Some fans may remember Ashie as the guy who won the greatest rock-paper-scissors game of all time, only to immediately destroy his prize. Others may know him from this viral video. And a handful of you are thinking of the wrong Asher. But all can agree that Asher turning thirty is about as unlikely an event as anything that has happened in 2017 (too soon?).
So in honour of this auspicious occasion, I begged Ashie to let me roast him in front of the family after his birthday dinner. I'm not saying I killed it, but even Granny Pat laughed. Here it is:
Friends, Family, Countrymen, lend me your ears. I come to bury Ashie, not to praise him. Mainly because we praise Ashie too often. For as we all know, he is the master of setting the bar so low that he can’t help but clear it. Like when he finally learned to cut his toenails at age 28, or when he recently bought a winter coat after six seasons without one, or when he eats things without getting too much sauce on his shirt.
But it hasn’t all been high points over these last thirty years. As some of you may know, Asher has made a habit of having terrible first days. Of course, we all remember the story of mom escorting him through the weight room on his first day of high school. But there have been more recent disasters. I’ll just share my favourite. On his first day of GS1, Ash attended a lunch held in joint-honor of him joining the team and a coworker’s birthday. I don’t remember the birthday girl's name, so we’ll just call her Susan. Shortly after arriving, Asher met Susan and smoothly wished her a happy birthday and she seemed touched by the gesture. Feeling confident, he turned to the next person and after exchanging pleasantries, he for some reason also wished HER a happy birthday. Realizing his mistake, our hero began to panic and did the only thing he could think of to save the situation: he told her he had to move his car and then he went home. I’m not saying the two are related, but three months later Asher was no longer with the company.

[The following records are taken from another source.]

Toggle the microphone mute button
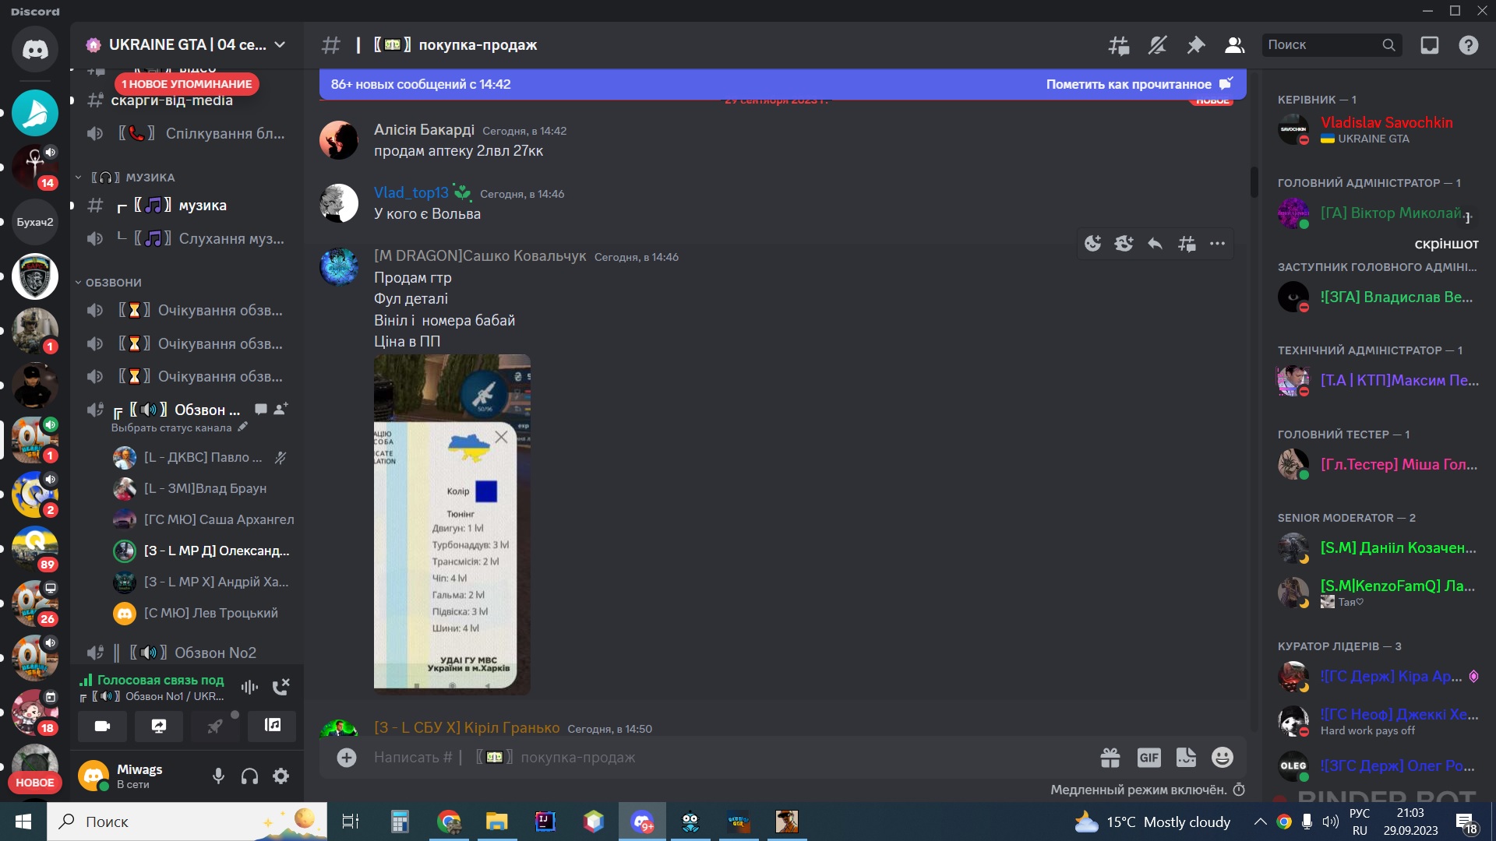 coord(219,776)
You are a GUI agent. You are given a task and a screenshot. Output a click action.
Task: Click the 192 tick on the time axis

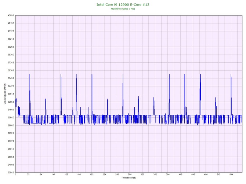[x=91, y=175]
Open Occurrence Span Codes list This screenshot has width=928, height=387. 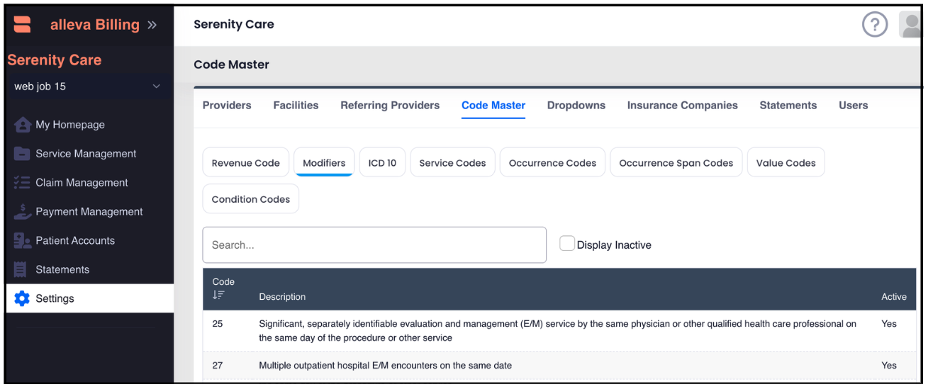[676, 163]
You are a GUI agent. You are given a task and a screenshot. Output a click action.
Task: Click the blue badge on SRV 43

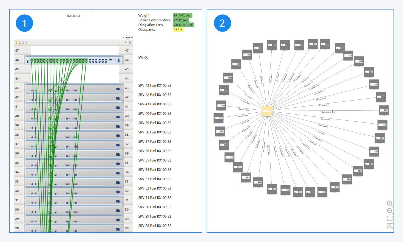[118, 89]

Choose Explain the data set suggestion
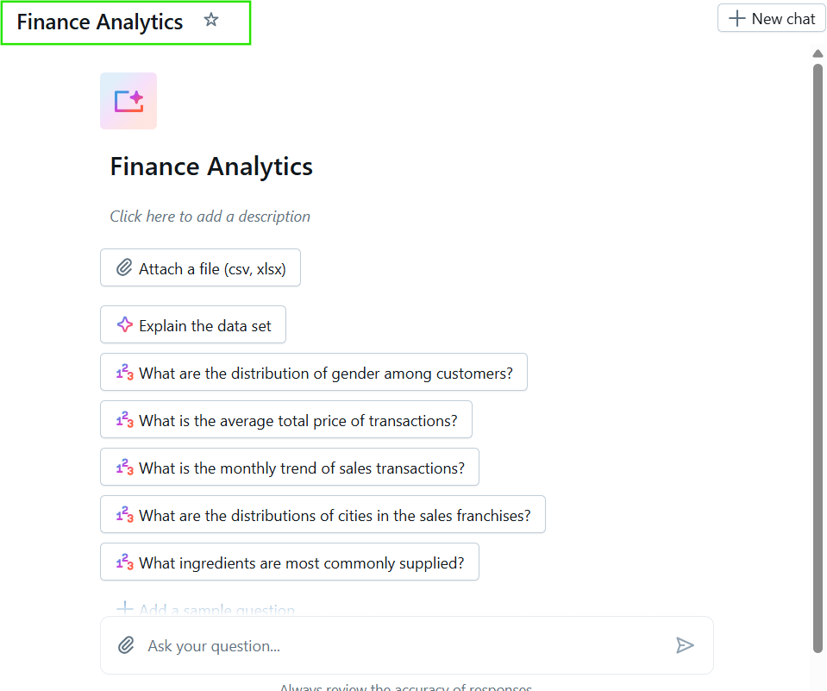[x=204, y=325]
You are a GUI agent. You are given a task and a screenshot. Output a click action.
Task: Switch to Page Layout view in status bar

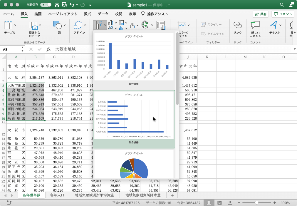[x=219, y=203]
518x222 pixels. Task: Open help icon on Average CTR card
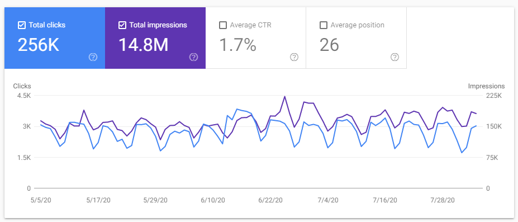294,57
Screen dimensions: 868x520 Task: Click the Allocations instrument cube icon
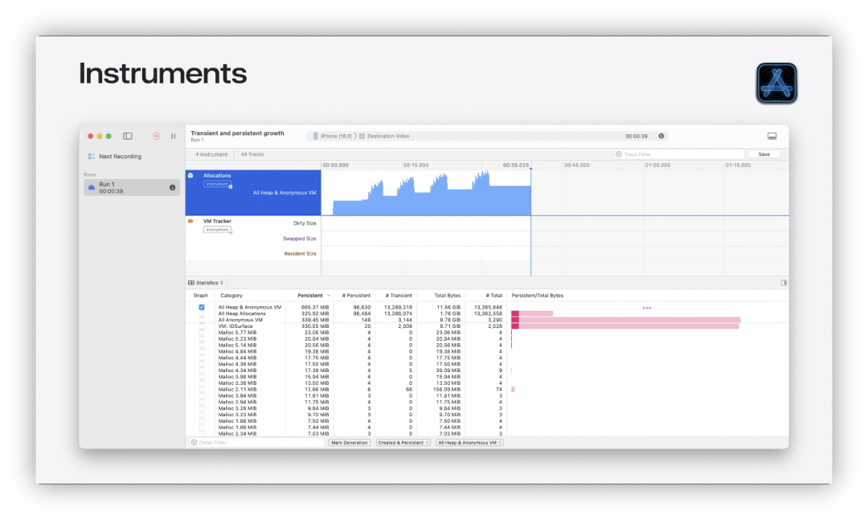(x=190, y=175)
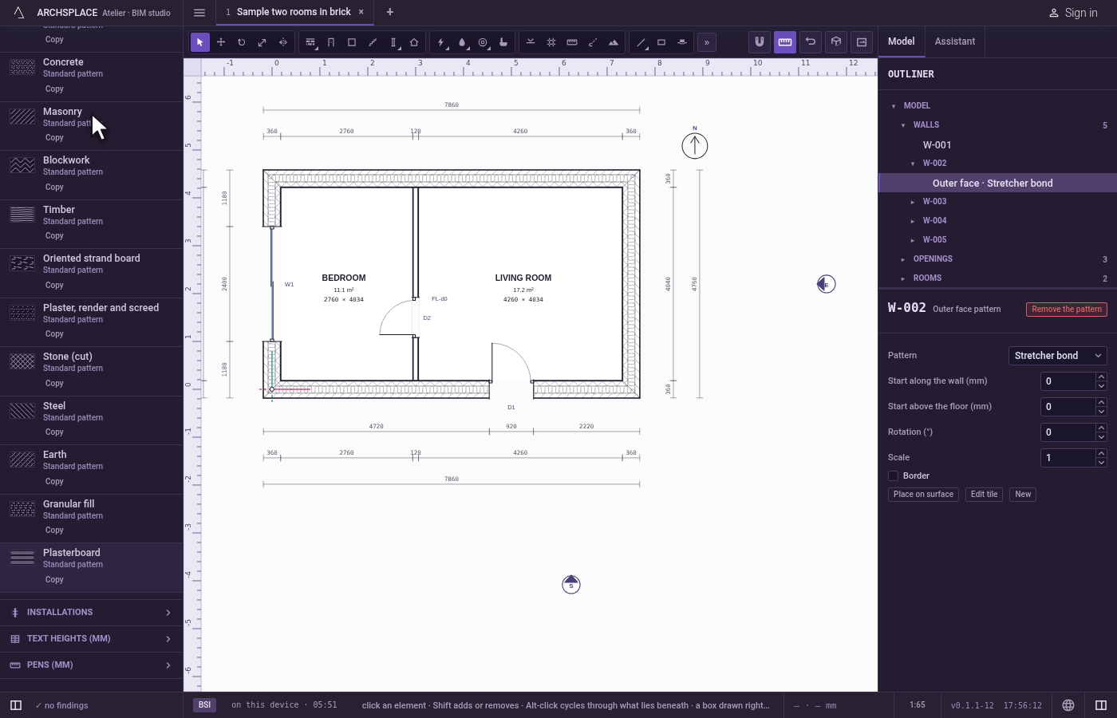Enable the Border checkbox
Viewport: 1117px width, 718px height.
coord(894,475)
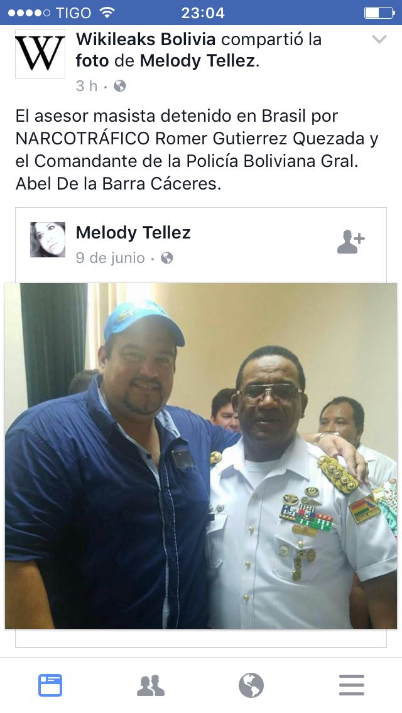
Task: Tap the public globe icon beside 9 de junio
Action: tap(167, 259)
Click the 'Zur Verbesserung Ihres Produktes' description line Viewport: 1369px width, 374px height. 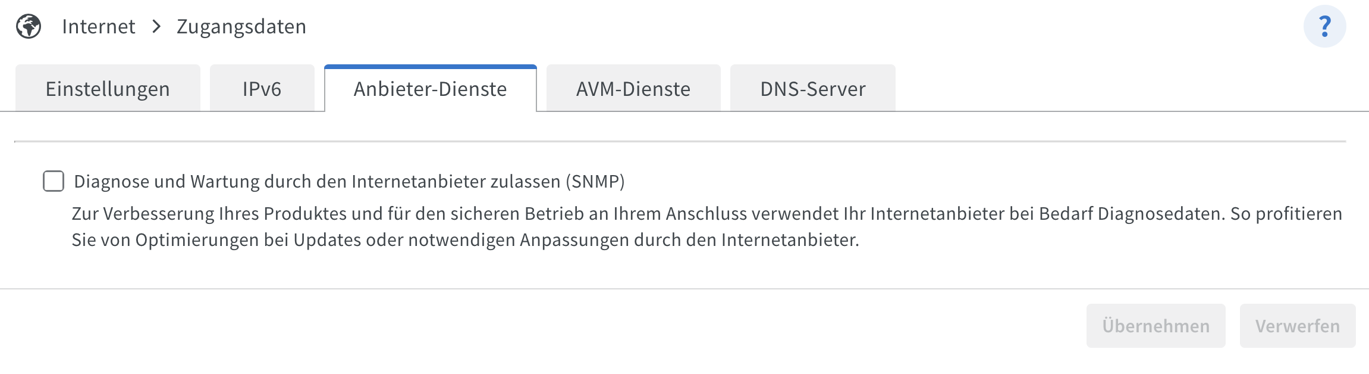(707, 214)
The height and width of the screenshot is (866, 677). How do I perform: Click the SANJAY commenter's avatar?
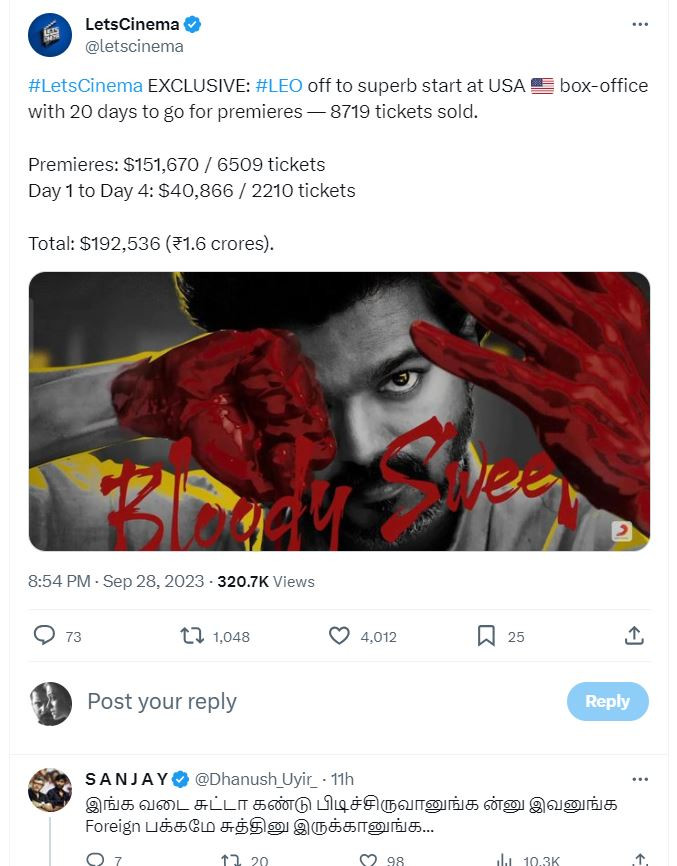click(x=50, y=790)
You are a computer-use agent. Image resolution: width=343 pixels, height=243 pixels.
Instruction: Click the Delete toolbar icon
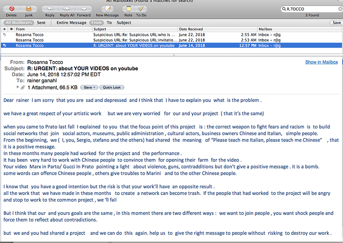click(12, 9)
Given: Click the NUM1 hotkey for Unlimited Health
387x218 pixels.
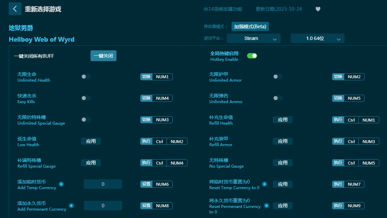Looking at the screenshot, I should click(162, 77).

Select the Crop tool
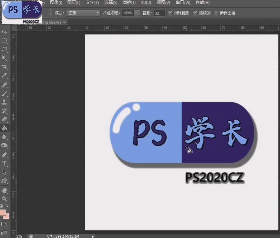[4, 67]
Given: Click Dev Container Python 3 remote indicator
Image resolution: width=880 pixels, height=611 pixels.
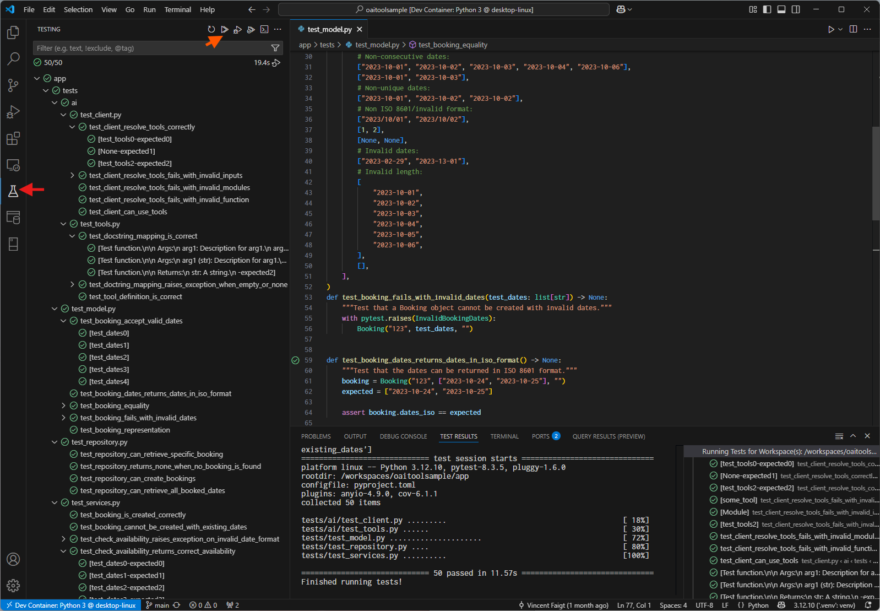Looking at the screenshot, I should (70, 605).
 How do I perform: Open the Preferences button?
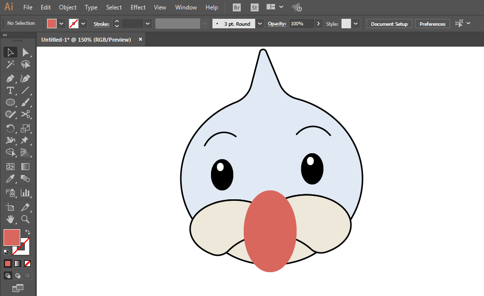[432, 24]
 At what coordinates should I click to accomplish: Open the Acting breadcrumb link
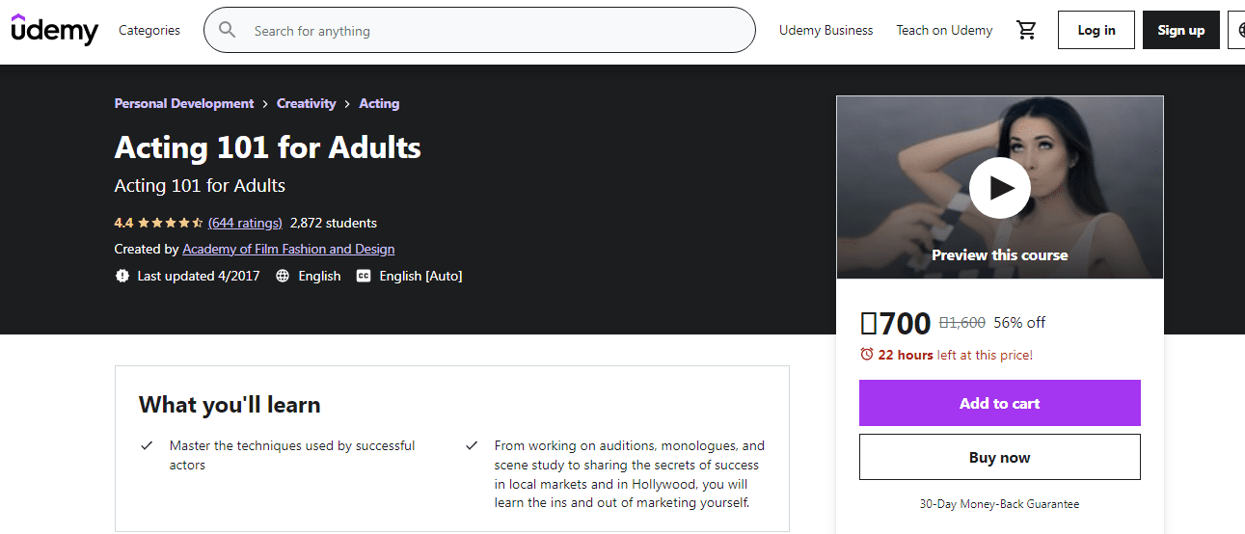[379, 103]
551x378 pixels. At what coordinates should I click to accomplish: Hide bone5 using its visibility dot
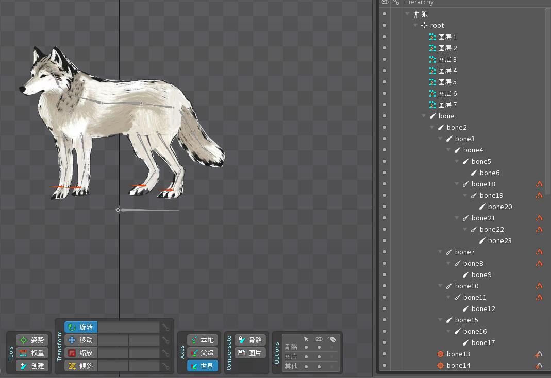385,161
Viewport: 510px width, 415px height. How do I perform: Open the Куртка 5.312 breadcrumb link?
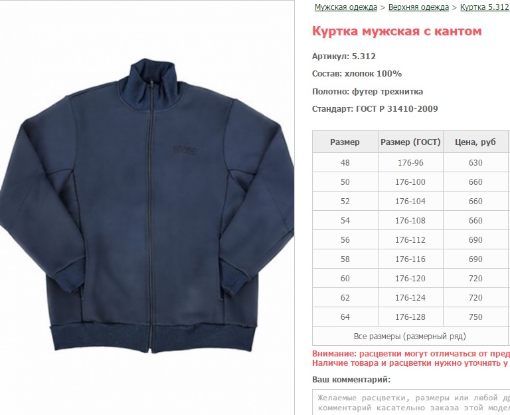[x=484, y=7]
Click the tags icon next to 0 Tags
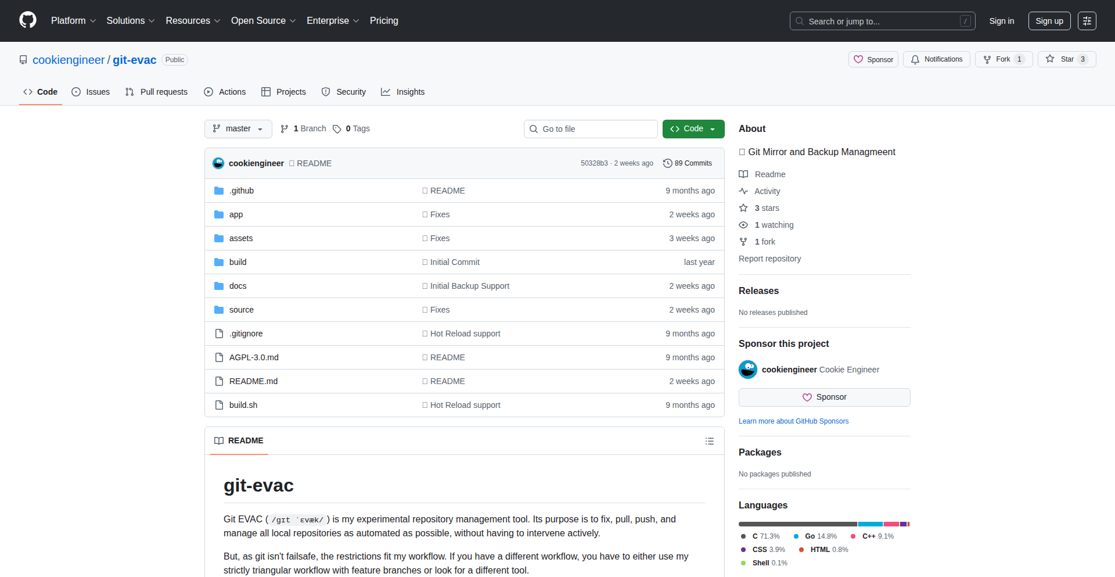Viewport: 1115px width, 577px height. (x=337, y=129)
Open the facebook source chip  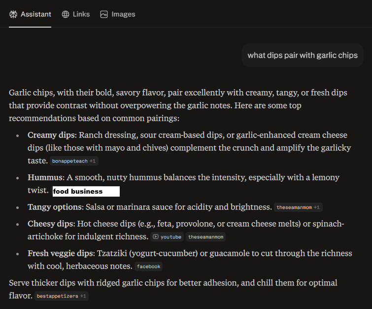pos(148,267)
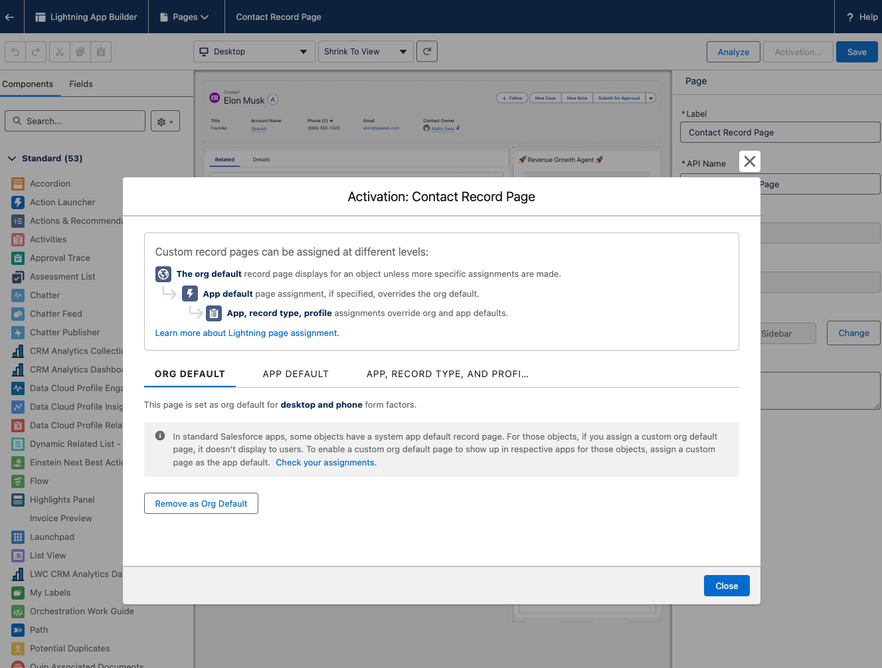
Task: Click the Potential Duplicates component icon
Action: point(18,648)
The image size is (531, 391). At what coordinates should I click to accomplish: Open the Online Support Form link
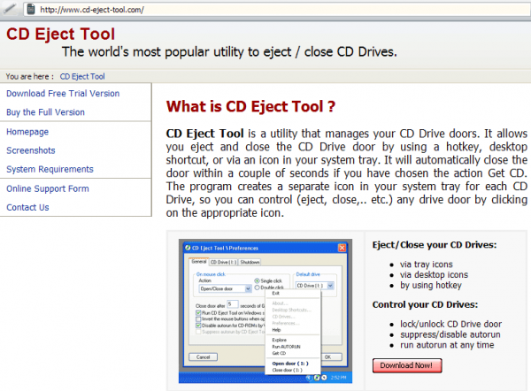[48, 188]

And if his first days have all the makings of a comedy of errors, some other days have been straight up greek tragedies. Back in grad school, he really hoped to make a name for himself as a ‘cool dude.’ He sipped from a Tims cup at early morning seminars, hoping to convince his colleagues that he was a serious, coffee-drinking intellectual - unbeknownst to them he was really drinking hot chocolate. It was the perfect ruse until one fateful winter’s day when Ash walked around campus with his secret hot chocolate and noticed everyone looking at him. “Wow!” he thought to himself, “I am killing it! People really think I’m a cool guy!” He was carrying a box for his TA duties, and between that and the fake-coffee, he later disclosed to me that he felt like a real big man on campus. That was until he got home and discovered that the strangers’ stares had not been the product of the undeniable magnetism of someone who drinks coffee and carries a box around, but rather a circle of chocolate on his nose that betrayed his secret.
But we should indulge Ashie these misadventures because it hasn’t been easy for him - he’s had to contend with a whole host of biological deficiencies including, but not limited to, a short esophagus, a propensity for nosebleeds between the ages of 4 and 14, a prepubescent tendency to run cold, a post pubescent tendency to run very, very hot, and a facial hair growth rate that alarms actual medical professionals. For instance, a few years ago, Asher shaved his neck just before leaving for a dermatologist appointment. But by the time he was called in, his beard had already grown back to the point that the doctor actually asked him why he hadn’t shaved.
Of course, Asher’s had big accomplishments, too. In December 2015, he shocked the world by single-handedly applying sunscreen to his entire back. We all remember him boasting of a lack of redness the next day and the pride in mom’s eyes at this rare success, and this victory was only slightly marred by the fact that he was sunburnt on every other part of his body.
And we’re all quite proud of Asher’s greatest venture: palindrome theatre. But this internet sensation got off to a rocky start with an ill-conceived grassroots publicity campaign in which Ash walked into the middle of a group of drunk guys outside of CEEPS complaining about their friend Adam and pronounced loudly, “MADAM I’M ADAM.”
But all kidding aside, Ashie is universally beloved for his kind nature, generous spirit, easy laughter, and sharp intellect, which he so far has been unable to successfully monetize. Ash, you easily crack the top two in the brother power rankings, and truth be told, you’re one of my favourite people on the planet. So let’s all raise a glass: to Ashman 3000. Dad, that means Asher.